A Comissão de Desenvolvimento Econômico da Câmara dos Deputados aprovou uma nova proposta que poderá expandir a capacidade de fiscalização alfandegária para terminais localizados longe dos portos organizados. A medida, focada em armazéns de granéis líquidos (como combustíveis e bebidas), autoriza que essas instalações, quando interligadas aos portos por meios como ferrovias ou tubulações e pertencentes ao mesmo grupo econômico, realizem a fiscalização aduaneira. A decisão visa otimizar a logística do comércio exterior, superando barreiras burocráticas existentes.
O alfandegamento, termo técnico para os procedimentos aduaneiros, é a autorização concedida pela Receita Federal para que diversos locais, incluindo portos, aeroportos e armazéns, conduzam operações de comércio internacional. Atualmente, essa permissão é restrita a terminais localizados nas imediações dos portos. A nova legislação, se aprovada, permitirá que terminais fisicamente distantes, mas logisticamente integrados, também recebam essa autorização, desde que cumpram rigorosos requisitos.
Para obter o alfandegamento, os terminais deverão comprovar regularidade fiscal e aduaneira, apresentar detalhamento de suas instalações, um plano de segurança robusto, capacidade operacional comprovada e um sistema informatizado compatível com os da Receita Federal. Terminais já em operação na data de publicação da lei poderão ser dispensados de reapresentar documentos, caso já os tenham fornecido e não possuam pendências administrativas.
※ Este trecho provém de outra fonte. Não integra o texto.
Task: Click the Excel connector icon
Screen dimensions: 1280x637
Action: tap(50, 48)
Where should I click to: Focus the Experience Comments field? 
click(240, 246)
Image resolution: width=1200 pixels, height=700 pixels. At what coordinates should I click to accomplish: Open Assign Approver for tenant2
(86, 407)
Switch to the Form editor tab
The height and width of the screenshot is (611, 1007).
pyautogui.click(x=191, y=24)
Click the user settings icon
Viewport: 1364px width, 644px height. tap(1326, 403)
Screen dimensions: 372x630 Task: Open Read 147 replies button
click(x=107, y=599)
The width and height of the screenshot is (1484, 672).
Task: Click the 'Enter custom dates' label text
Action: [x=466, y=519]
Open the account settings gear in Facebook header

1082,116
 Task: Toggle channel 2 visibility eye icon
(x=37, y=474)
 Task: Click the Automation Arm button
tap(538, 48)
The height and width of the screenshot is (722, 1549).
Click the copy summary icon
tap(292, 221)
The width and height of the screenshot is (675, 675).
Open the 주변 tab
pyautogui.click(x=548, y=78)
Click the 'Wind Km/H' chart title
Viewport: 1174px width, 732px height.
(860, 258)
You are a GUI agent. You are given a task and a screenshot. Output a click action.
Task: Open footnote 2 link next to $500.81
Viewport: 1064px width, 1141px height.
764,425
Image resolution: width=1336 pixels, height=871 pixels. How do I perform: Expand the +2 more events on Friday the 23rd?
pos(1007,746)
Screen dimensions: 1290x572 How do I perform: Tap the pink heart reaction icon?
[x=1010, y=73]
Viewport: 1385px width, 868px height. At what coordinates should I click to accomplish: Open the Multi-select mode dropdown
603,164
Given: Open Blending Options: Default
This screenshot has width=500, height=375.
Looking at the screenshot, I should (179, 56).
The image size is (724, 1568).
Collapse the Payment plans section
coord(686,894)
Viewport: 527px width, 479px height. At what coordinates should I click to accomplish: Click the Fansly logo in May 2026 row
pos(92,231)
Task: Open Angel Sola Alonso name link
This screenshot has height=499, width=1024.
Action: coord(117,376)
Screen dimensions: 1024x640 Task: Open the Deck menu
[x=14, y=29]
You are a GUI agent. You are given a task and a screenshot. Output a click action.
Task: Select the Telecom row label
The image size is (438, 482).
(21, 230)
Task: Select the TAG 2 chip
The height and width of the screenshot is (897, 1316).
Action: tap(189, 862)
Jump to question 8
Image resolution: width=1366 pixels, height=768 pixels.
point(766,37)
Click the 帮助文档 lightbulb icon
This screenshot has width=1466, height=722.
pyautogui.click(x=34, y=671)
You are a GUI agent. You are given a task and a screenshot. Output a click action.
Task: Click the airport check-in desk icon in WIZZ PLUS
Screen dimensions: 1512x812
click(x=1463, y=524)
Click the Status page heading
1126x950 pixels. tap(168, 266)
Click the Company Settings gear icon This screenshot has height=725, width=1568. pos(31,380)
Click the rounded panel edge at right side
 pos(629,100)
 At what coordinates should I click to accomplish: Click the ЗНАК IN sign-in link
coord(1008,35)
A Receita Federal terá um prazo de 45 dias para analisar os pedidos de autorização. Em caso de silêncio, uma autorização temporária será concedida automaticamente até a decisão final. O projeto, inicialmente mais amplo, foi modificado pelo relator para focar especificamente em terminais de granéis líquidos de um mesmo grupo econômico, buscando suprir uma omissão regulatória que dificultava a integração logística e os controles aduaneiros.
A proposta, que tramita no Congresso Nacional, ainda passará por análises nas comissões de Finanças e Tributação; e de Constituição e Justiça e de Cidadania antes de seguir para o Senado. A expectativa é que a nova regulamentação traga mais eficiência e segurança para as operações de comércio exterior no país.